Segundo com a diretora geral de atenção à saúde da SMS, Luciana Peixoto, atendimentos de urgência e emergência podem ser realizados sem a necessidade do cartão do SUS. No entanto, a legislação vigente exige o documento para atendimentos de média complexidade, o que exigiria apresentação de um comprovante de residência.
Ainda assim, com apoio da Defensoria Pública, o órgão tem emitido o cartão SUS para a população em situação de rua, que não possui residência fixa. “Diante da legislação do SUS, para atendimento de média complexidade, que é pago por tabela SUS, a lei exige o cartão. Nosso problema é só garantir uma forma de fazer o cartão. A gente agora já tem isso. A Defensoria recebe o nome do morador, gera um termo, e a gente faz o cartão”, explicou. Luciana ainda ressaltou o trabalho da SMS nos chamados Consultórios de Rua, programa que faz parte da Política Nacional de Atenção Básica.
“Existem consultórios no Centro Histórico, Barra, Sete Portas e na região de Itapagipe. Essas equipes trabalham na rua, procurando pessoas em situação de rua, avaliando a saúde, procurando dar assistência de atenção básica”. No entanto, a representante da pasta reconheceu que o atendimento não resolve o problema de pessoas que necessitam de um atendimento de média complexidade, o que também é argumento de Maria Lúcia nas lutas pela população de rua. “Se um morador em situação de rua precisa fazer o primeiro atendimento, funciona. Mas, se ele precisar de um exame, pega com o problema do cartão do SUS”, disse.
O grupo coordenado por Fabiana Miranda é formado por profissionais e estagiários de direito, assistência social e psicologia, através de convênios firmados com universidades. Desta forma, segundo ela, é possível dar uma atenção integral aos assistidos para promover os direitos humanos dessas pessoas. A defensora ainda diz que cresceu a busca de pessoas em situação de rua pelos serviços oferecidos pela Defensoria, seja individualmente, ou conduzido pela prefeitura ou pela rede de pessoas em situação de rua.
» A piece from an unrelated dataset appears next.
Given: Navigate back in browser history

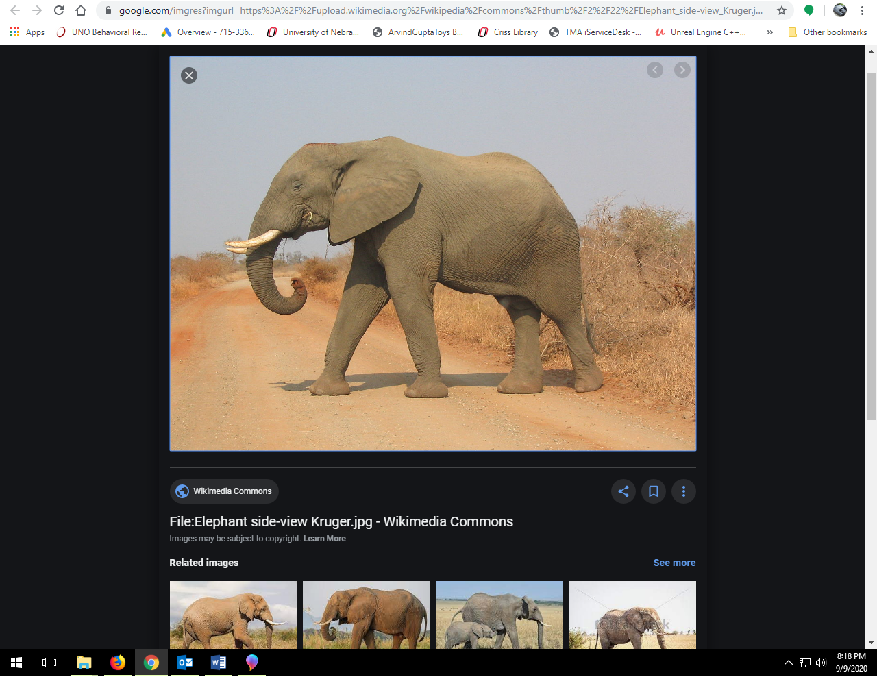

A defensora estima que a população de rua de Salvador seja superior a três mil pessoas, como levantado nos anos de 2006/2007. Atuante na defesa dos moradores de rua, Fabiana diz que atualmente não se observa um quadro de “higienização sistematizada, contínua e até padronizada” que se observava no período pré-Copa do Mundo em Salvador. “Hoje não temos visto isso, mas a gente continua atendendo casos de violências institucionais, cometidos por agentes de segurança pública, mas não temos visto essa higienização sistematizada que ocorreu na Copa”, declarou. Ela ainda avalia que a rede de acolhimento de moradores de rua melhorou, mas ainda não é o ideal. “Não se pode falar que elas estão em situação de rua porque querem, pois ainda não há unidades de acolhimento disponíveis e suficiente para todos. Muitas ainda não conseguem abrigo e nem auxílio moradia”, pontuou Fabiana. A defensora tem se reunido com frequência com a Secretaria Municipal de Promoção Social e Combate à Pobreza (Semps) para discutir os problemas da população de rua.
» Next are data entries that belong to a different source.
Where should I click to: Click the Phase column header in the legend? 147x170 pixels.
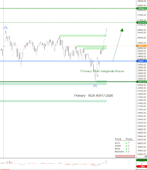[129, 139]
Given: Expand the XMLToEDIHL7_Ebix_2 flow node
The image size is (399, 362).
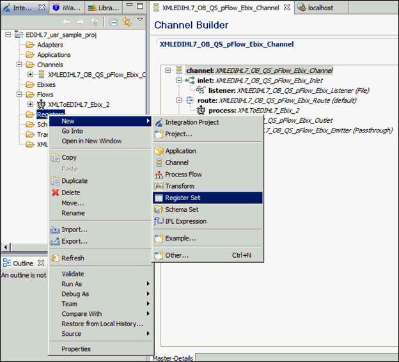Looking at the screenshot, I should (31, 104).
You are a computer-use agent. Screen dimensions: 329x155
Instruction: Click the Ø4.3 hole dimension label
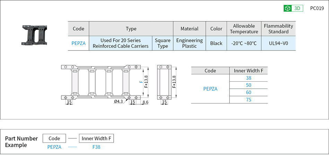point(118,102)
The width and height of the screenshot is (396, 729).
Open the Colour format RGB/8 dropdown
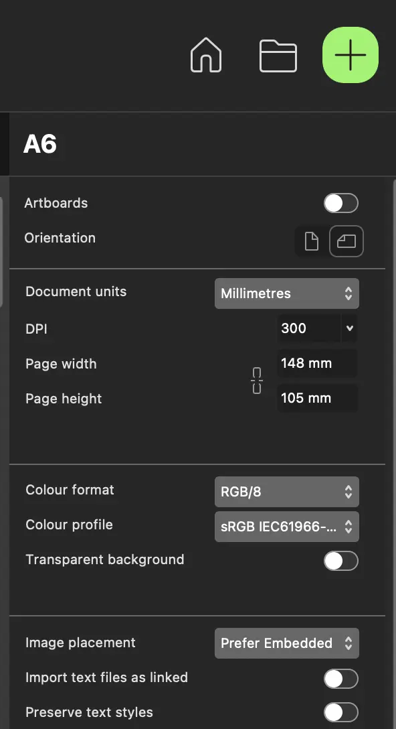pos(287,491)
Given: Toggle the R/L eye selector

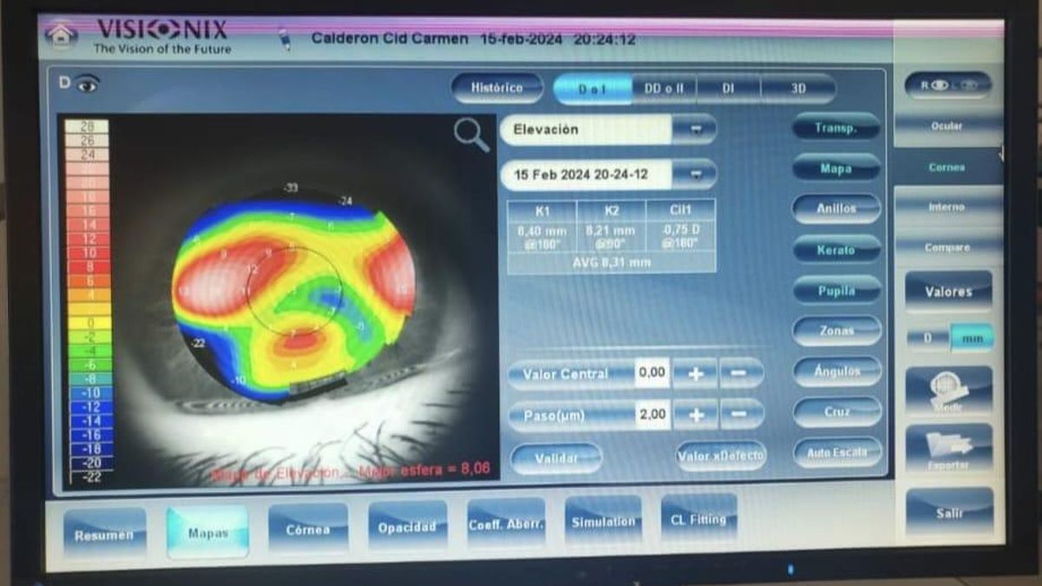Looking at the screenshot, I should pos(947,85).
O preconceito ainda é o maior empecilho para que os direitos dos moradores de rua sejam garantidos. “Temos uma sociedade que pede ao gestor público que tire as pessoas em situação de rua da frente delas, que tirem da frente do colégio delas, da frente do prédio delas, e que se coloque em qualquer lugar, longe da vistas delas, sem pensar no que é melhor para essas pessoas ou em promover os direitos, a dignidade dessas pessoas” finalizou.